> Your goal
Note each line of the entries that includes "agent". Then copy those lines.

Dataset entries
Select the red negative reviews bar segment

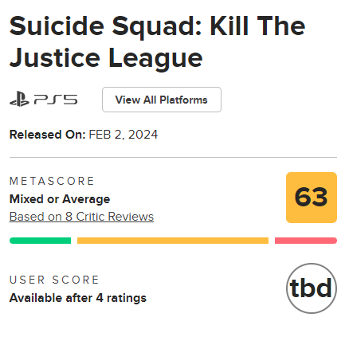(306, 241)

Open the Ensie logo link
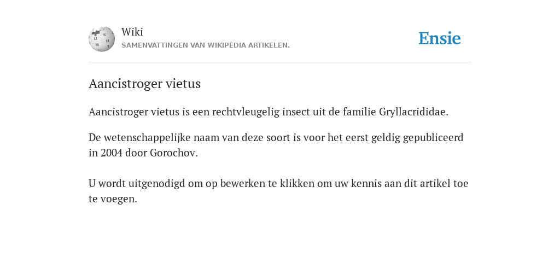(x=440, y=38)
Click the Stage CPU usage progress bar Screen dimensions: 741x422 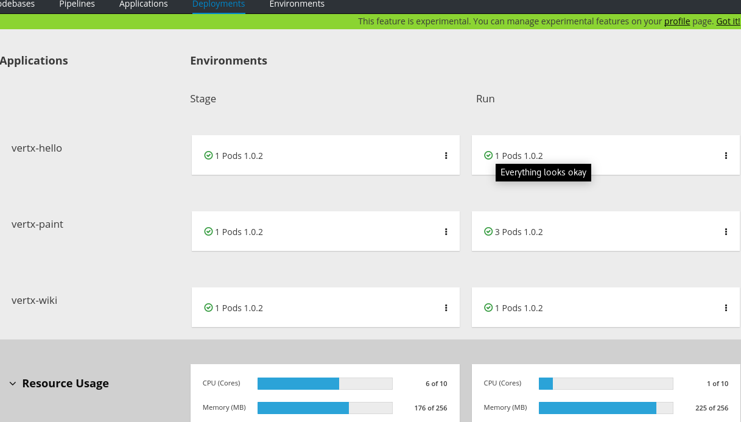[x=325, y=383]
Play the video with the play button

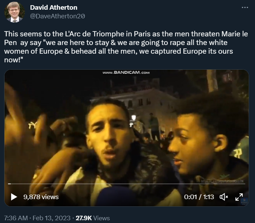pos(14,197)

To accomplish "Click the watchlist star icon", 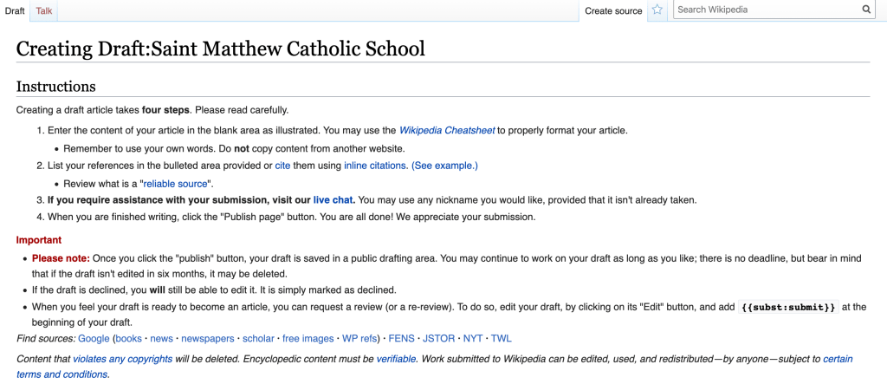I will (x=657, y=10).
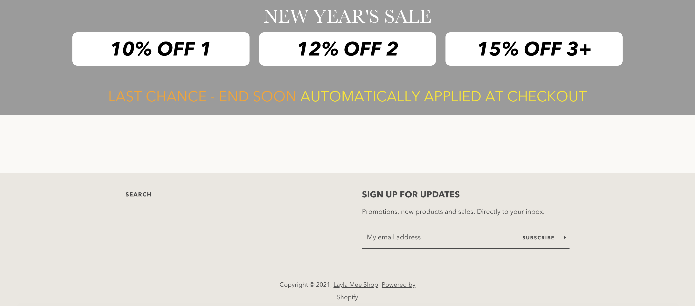Click AUTOMATICALLY APPLIED AT CHECKOUT text
Image resolution: width=695 pixels, height=306 pixels.
point(443,96)
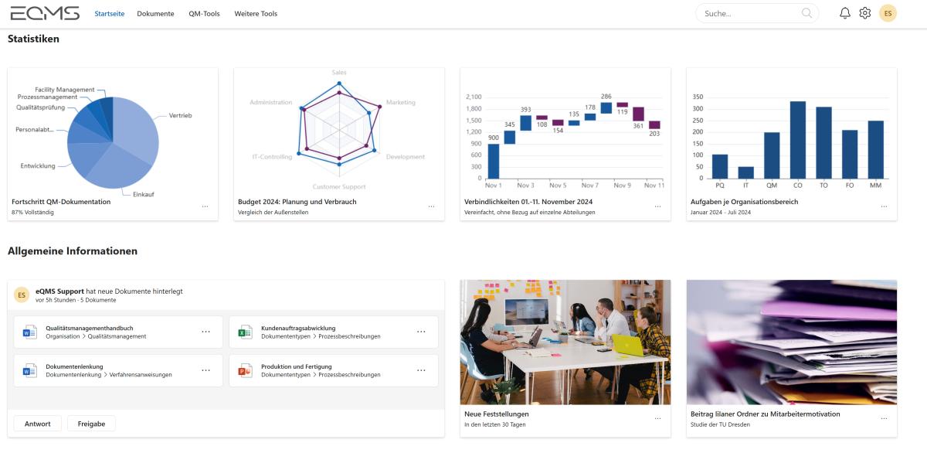Open the Dokumente menu
The height and width of the screenshot is (453, 927).
click(x=155, y=13)
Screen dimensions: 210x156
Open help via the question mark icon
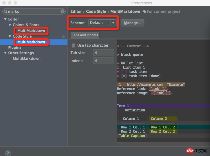pos(8,153)
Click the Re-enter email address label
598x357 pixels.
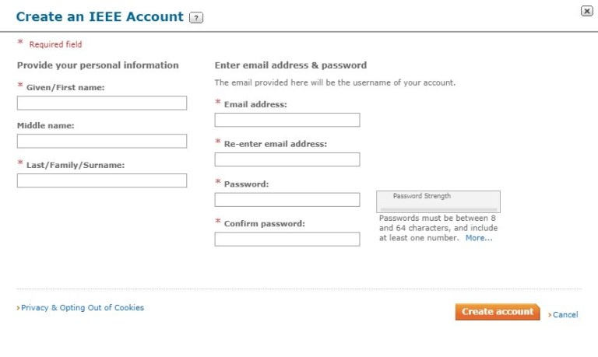pyautogui.click(x=275, y=144)
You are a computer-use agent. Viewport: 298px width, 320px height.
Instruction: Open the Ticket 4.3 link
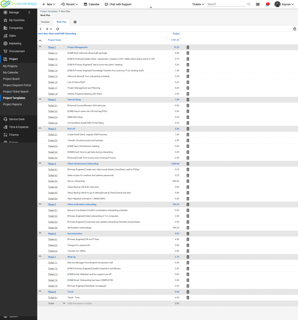(52, 181)
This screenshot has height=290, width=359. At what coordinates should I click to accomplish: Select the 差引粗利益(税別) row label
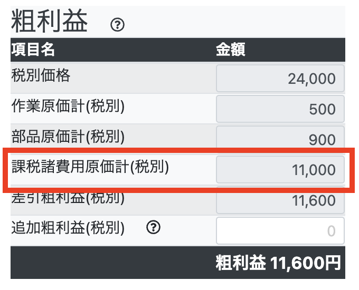click(x=68, y=198)
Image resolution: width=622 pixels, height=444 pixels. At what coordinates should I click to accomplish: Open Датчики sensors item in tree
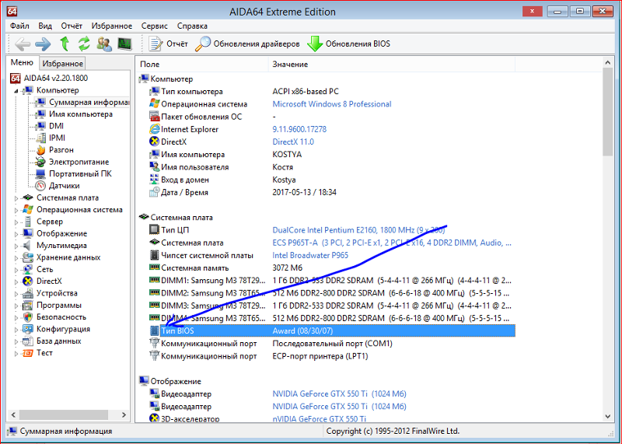coord(64,186)
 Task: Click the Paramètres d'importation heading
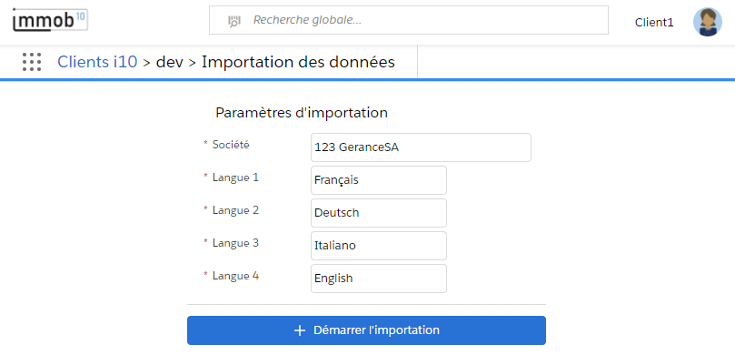coord(302,113)
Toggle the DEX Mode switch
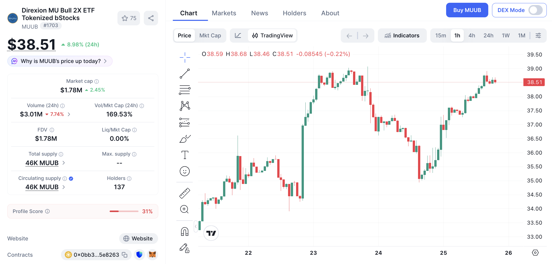552x264 pixels. (535, 10)
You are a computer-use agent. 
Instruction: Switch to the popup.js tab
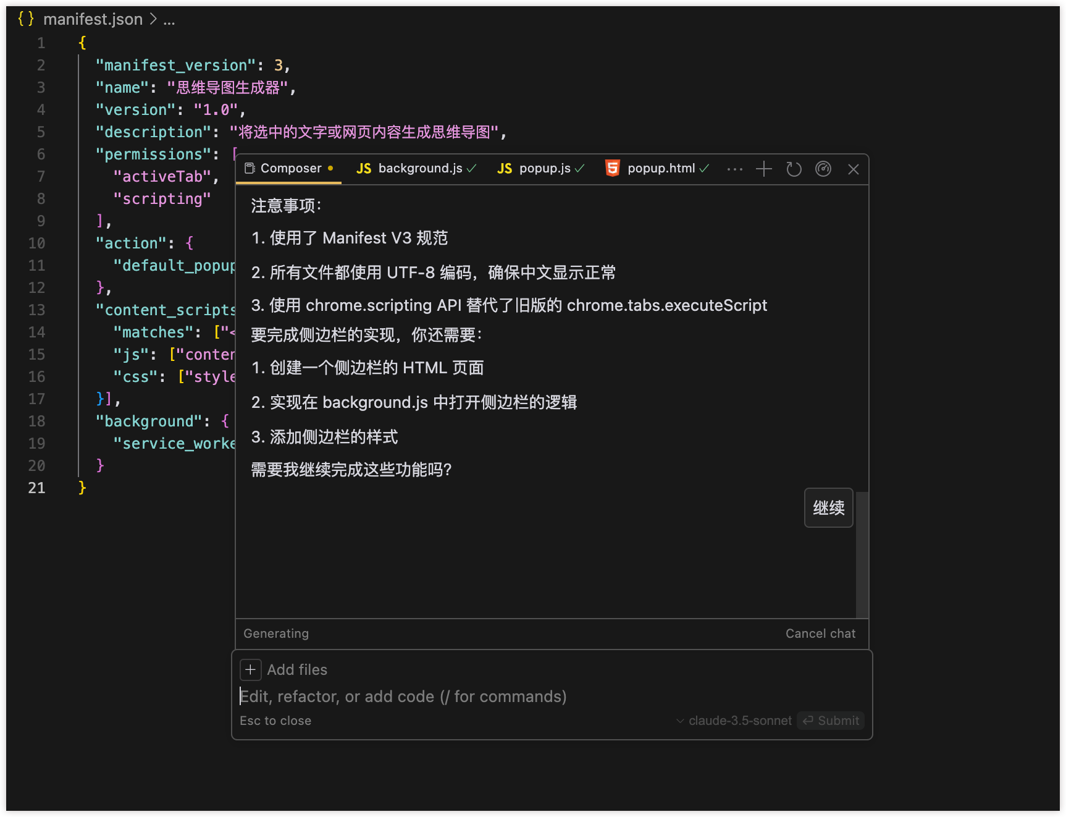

> Your solution
You are a computer-use agent. Viewport: 298px width, 320px height.
You are a computer-use agent. 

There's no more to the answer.